Rediscovering Bayesian Structural Time Series

This article derives the Local-Linear Trend specification of the Bayesian Structural Time Series model family from scratch, implements it in Stan and visualizes its components via tidybayes. To provide context, links to GAMs and the prophet package are highlighted. The code is available here.

I tried to come up with a simple way to detect “outliers” in time series. Nothing special, no anomaly detection via variational auto-encoders, just finding values of low probability in a univariate time series. The week before, I had been toying with generalized additive models (GAMs).

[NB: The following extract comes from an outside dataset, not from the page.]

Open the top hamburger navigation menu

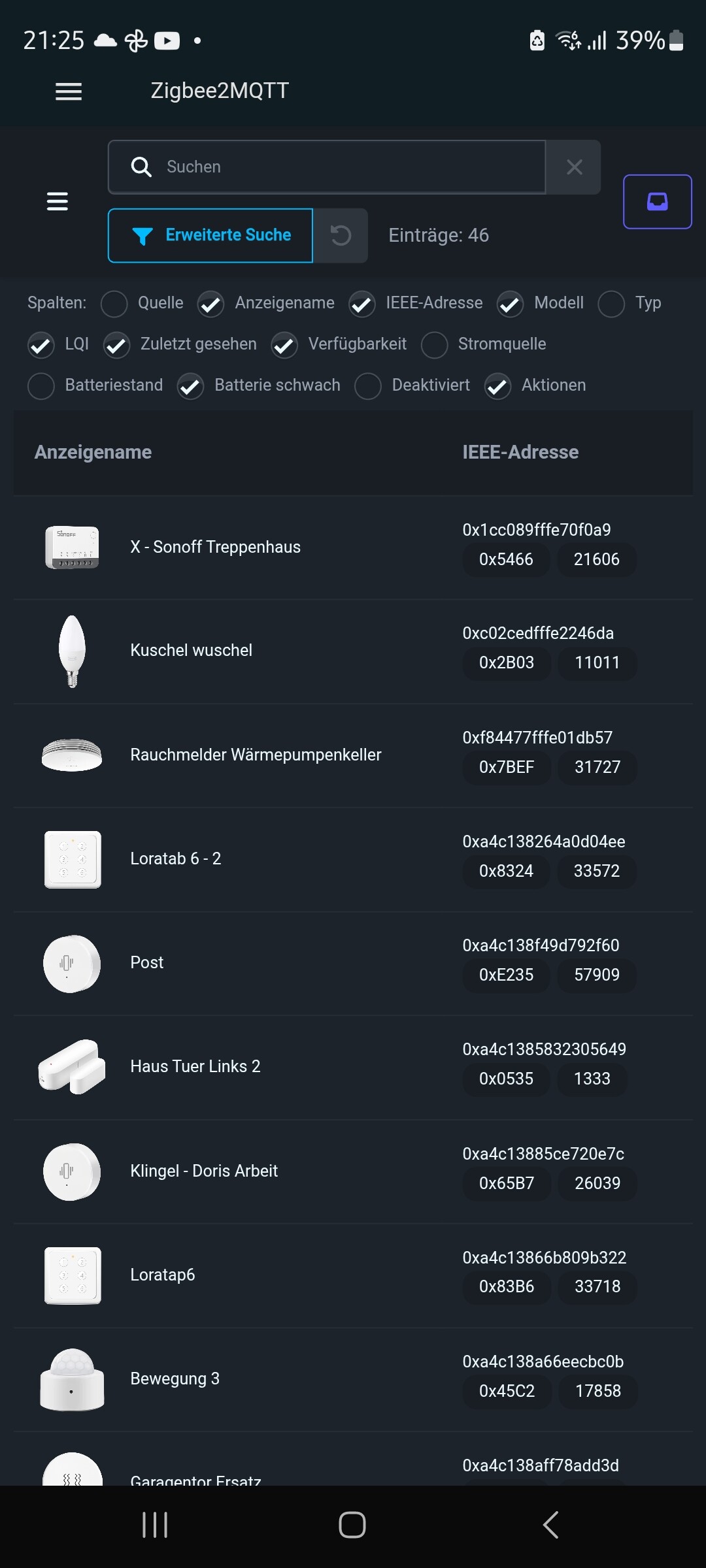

So it seemed like a good idea to fit a GAM with a spline-based smooth term to model the trend flexibly while other features take care of everything else (seasonality, …). But really the flexible trend is nice and simple and you don’t even need to think too much:

set.seed(573)

n <- 48
x <- 1:n
y <- rnorm(n, tanh(x / 6 - 4), 0.25 )

gam_fit <- mgcv::gam(y ~ 1 + s(x))

This is all fine and well to get a nice in-sample fit which is all you need for standard outlier detection. For example, the forecast package’s tsoutliers() function relies on the non-parametric stats::supsmu() function to fit a flexible trend.

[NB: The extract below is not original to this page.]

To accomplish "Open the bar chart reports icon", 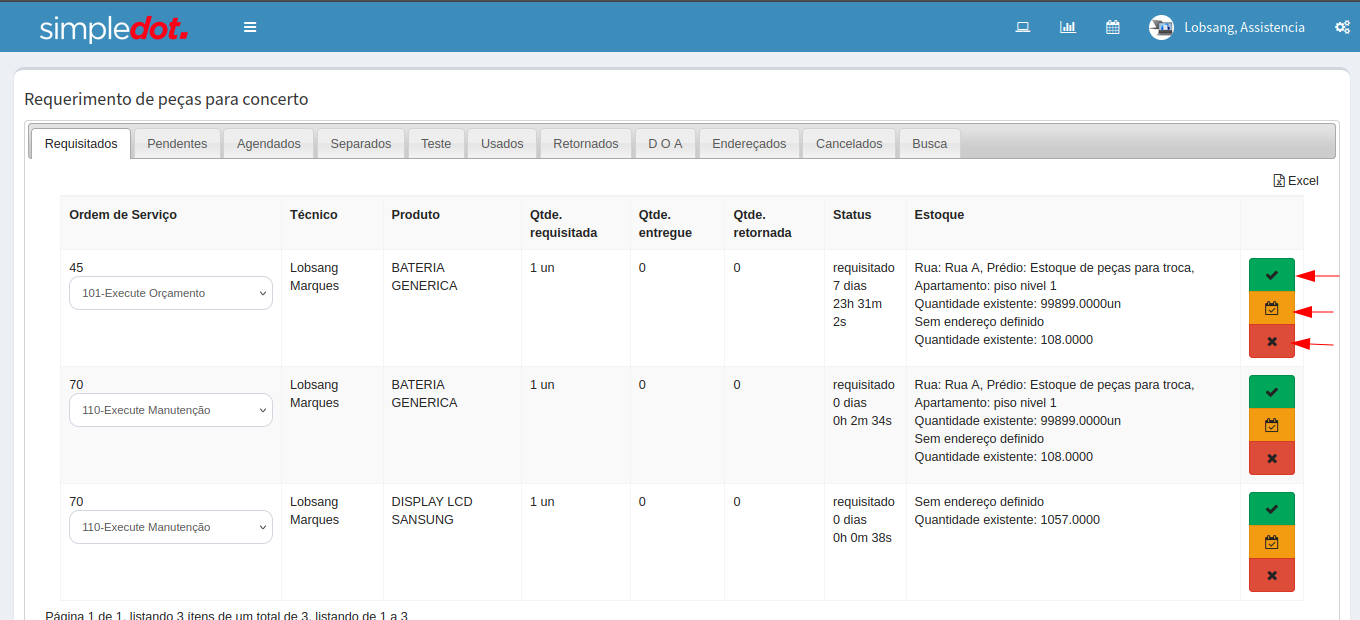I will [x=1068, y=27].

But then I went one step too far: “Wouldn’t it be nice to use a GAM to forecast my time series as well?”

If you’re familiar with spline functions you know this isn’t a question I should have asked myself: When using splines, you are limited to predicting new data that falls into the domain of your training data, i.e. the domain on which the splines were fitted. Once you leave this domain, there are no fitted splines and so your model can’t predict. You can always make assumptions, of course: A linear continuation, using the last value, or similar. But what about your prediction interval?

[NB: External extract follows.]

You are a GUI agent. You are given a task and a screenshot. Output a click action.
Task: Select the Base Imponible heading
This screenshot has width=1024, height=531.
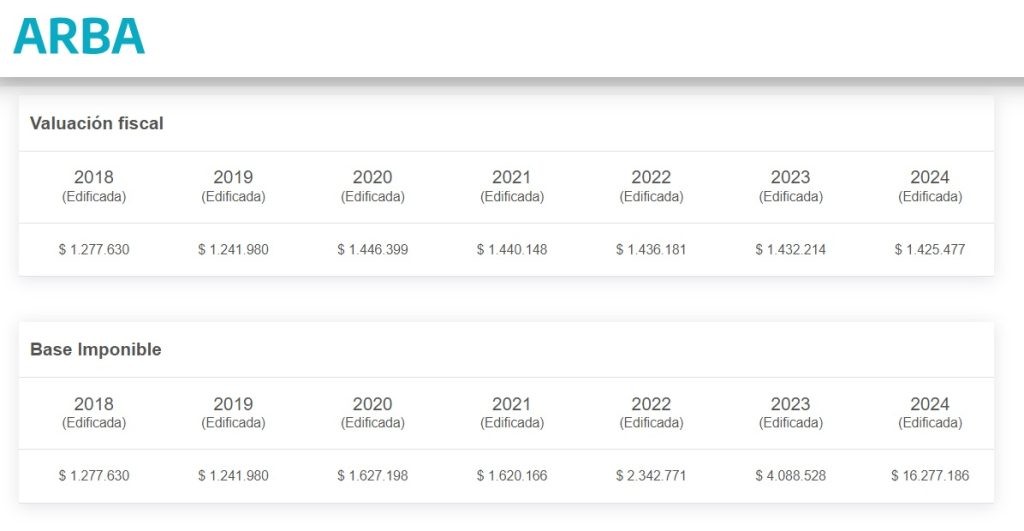point(96,349)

So I continued thinking: Maybe one could estimate how often the trend has adjusted in the past and use this to derive the prediction interval?

Trend Uncertainty in the prophet Package

In their prophet package, Sean J. Taylor and Benjamin Letham specify their model “similar to a generalized additive model” (Taylor and Letham, 2018) as

\[ y(t) = g(t) + s(t) + h(t) + \epsilon. \]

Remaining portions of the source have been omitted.